RAW RECORDS »
────────

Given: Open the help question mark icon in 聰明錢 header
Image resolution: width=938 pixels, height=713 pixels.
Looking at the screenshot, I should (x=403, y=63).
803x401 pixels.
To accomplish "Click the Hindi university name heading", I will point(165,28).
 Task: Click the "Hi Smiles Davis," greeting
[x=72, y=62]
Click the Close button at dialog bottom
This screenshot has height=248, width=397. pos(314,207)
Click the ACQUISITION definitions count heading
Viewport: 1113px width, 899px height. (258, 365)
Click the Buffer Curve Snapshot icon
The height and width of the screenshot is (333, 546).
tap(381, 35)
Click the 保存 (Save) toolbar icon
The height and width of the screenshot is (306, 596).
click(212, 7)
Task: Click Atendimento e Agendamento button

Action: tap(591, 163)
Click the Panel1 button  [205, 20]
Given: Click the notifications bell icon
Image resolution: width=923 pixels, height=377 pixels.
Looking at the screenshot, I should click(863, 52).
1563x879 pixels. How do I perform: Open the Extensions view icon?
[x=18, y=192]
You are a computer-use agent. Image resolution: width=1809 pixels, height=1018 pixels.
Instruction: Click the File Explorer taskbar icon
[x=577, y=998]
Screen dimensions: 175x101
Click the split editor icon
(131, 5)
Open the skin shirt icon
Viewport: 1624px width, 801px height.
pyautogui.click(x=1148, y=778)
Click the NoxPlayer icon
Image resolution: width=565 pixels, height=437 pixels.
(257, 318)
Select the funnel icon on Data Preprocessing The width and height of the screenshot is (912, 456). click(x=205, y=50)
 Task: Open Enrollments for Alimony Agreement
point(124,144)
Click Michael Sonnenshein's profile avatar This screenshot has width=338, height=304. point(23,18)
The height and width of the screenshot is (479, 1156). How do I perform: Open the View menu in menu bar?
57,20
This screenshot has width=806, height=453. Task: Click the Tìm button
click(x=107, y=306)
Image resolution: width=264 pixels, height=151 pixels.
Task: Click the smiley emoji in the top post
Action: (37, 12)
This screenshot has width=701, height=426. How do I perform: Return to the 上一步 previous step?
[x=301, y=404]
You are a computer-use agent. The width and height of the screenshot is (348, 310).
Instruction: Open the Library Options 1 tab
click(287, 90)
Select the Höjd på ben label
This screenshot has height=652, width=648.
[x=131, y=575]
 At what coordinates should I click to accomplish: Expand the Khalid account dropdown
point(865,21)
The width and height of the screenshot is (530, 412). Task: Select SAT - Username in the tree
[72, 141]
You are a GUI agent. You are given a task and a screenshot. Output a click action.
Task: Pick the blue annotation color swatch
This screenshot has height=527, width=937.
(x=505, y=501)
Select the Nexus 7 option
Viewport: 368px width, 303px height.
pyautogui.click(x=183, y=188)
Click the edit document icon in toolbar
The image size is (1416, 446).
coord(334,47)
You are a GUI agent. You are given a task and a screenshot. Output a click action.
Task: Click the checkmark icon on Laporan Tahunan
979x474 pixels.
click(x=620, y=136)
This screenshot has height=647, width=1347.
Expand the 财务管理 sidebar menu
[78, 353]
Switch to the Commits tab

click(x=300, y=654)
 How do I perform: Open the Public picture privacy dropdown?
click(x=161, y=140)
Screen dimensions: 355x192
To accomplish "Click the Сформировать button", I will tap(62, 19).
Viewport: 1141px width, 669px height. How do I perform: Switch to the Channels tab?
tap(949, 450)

────────

GIVEN EXERCISE » Replace "button" with "control" in the material from its first line up to and including the line with "[x=18, y=192]", and reproduce those lines with nothing else changed.

RESULT »
Given: Open the help question mark icon in 聰明錢 header
Image resolution: width=938 pixels, height=713 pixels.
Looking at the screenshot, I should (x=403, y=63).
803x401 pixels.
To accomplish "Click the Hindi university name heading", I will point(165,28).
 Task: Click the "Hi Smiles Davis," greeting
[x=72, y=62]
Click the Close control at dialog bottom
This screenshot has height=248, width=397. pos(314,207)
Click the ACQUISITION definitions count heading
Viewport: 1113px width, 899px height. (258, 365)
Click the Buffer Curve Snapshot icon
The height and width of the screenshot is (333, 546).
tap(381, 35)
Click the 保存 (Save) toolbar icon
The height and width of the screenshot is (306, 596).
click(212, 7)
Task: Click Atendimento e Agendamento control

Action: tap(591, 163)
Click the Panel1 control  [205, 20]
Given: Click the notifications bell icon
Image resolution: width=923 pixels, height=377 pixels.
Looking at the screenshot, I should click(863, 52).
1563x879 pixels. How do I perform: Open the Extensions view icon?
[x=18, y=192]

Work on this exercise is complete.